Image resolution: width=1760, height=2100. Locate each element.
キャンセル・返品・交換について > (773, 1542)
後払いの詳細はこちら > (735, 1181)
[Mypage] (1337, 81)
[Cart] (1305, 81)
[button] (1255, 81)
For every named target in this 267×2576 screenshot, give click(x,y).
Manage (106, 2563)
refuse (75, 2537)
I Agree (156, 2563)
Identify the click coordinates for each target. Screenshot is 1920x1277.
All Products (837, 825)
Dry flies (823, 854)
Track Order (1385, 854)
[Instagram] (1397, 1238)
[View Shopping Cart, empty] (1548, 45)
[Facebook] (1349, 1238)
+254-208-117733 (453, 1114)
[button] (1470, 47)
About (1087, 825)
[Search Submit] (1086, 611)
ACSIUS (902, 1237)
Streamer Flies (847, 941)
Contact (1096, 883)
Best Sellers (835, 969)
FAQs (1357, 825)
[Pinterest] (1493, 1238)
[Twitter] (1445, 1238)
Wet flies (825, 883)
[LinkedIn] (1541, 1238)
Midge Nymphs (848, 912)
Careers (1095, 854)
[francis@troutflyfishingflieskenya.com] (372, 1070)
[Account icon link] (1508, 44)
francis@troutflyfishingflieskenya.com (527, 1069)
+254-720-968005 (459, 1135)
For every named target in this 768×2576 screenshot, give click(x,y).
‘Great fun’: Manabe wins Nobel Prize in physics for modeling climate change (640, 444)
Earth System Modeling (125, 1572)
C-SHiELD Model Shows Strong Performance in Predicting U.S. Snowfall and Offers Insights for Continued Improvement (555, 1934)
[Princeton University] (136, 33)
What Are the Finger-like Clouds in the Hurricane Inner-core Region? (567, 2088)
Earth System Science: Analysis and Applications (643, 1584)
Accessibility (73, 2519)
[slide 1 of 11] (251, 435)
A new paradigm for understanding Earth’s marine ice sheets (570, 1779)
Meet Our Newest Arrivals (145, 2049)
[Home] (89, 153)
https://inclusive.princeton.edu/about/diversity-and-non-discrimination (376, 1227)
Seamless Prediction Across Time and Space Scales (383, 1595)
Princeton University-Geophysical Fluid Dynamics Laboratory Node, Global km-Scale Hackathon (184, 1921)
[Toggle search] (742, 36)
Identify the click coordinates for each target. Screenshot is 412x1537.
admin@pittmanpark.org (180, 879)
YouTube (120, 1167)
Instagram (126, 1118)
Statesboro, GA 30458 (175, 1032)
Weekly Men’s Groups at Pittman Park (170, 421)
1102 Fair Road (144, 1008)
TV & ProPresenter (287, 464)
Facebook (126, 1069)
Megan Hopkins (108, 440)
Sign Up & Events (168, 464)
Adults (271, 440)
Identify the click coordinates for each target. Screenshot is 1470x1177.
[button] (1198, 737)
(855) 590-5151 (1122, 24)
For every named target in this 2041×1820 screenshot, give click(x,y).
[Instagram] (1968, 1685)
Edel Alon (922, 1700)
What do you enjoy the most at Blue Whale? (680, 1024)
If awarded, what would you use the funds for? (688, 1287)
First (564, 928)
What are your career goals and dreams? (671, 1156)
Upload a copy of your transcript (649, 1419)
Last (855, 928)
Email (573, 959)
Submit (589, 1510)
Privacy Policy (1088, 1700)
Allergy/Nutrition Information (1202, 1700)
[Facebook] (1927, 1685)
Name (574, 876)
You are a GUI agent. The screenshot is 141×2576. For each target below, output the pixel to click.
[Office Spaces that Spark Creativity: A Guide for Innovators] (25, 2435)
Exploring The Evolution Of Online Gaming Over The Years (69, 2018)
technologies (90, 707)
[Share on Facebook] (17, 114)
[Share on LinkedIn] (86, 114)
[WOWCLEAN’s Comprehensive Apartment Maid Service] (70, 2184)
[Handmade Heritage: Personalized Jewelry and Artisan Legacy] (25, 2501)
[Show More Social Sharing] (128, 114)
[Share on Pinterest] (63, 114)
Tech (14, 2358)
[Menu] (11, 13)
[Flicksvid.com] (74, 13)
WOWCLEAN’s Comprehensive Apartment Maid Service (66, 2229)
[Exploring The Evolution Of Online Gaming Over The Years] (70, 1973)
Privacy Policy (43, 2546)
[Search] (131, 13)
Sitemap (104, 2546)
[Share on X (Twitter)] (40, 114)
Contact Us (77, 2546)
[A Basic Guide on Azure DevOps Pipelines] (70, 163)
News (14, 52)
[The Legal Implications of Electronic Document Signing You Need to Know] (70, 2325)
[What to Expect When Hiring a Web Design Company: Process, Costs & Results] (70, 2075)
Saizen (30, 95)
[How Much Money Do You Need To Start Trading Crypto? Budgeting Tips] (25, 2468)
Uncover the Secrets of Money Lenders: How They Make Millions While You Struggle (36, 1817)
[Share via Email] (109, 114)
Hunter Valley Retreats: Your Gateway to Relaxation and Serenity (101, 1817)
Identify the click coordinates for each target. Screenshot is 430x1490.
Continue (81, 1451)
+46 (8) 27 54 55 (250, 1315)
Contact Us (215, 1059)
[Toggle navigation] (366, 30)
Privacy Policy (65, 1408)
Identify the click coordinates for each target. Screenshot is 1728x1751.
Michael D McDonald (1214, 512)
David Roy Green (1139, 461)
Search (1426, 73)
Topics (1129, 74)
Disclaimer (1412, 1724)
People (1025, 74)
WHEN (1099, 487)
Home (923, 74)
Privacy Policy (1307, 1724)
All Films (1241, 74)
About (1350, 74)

### WHAT IS EXPECTED
The reply should consist solely of the lines of the data, exact, from the opening line through the line with "I Agree (156, 2563)", inclusive.

### FINISHED EXERCISE
Image resolution: width=1760, height=2100. Locate each element.
キャンセル・返品・交換について > (773, 1542)
後払いの詳細はこちら > (735, 1181)
[Mypage] (1337, 81)
[Cart] (1305, 81)
[button] (1255, 81)
For every named target in this 267×2576 screenshot, give click(x,y).
Manage (106, 2563)
refuse (75, 2537)
I Agree (156, 2563)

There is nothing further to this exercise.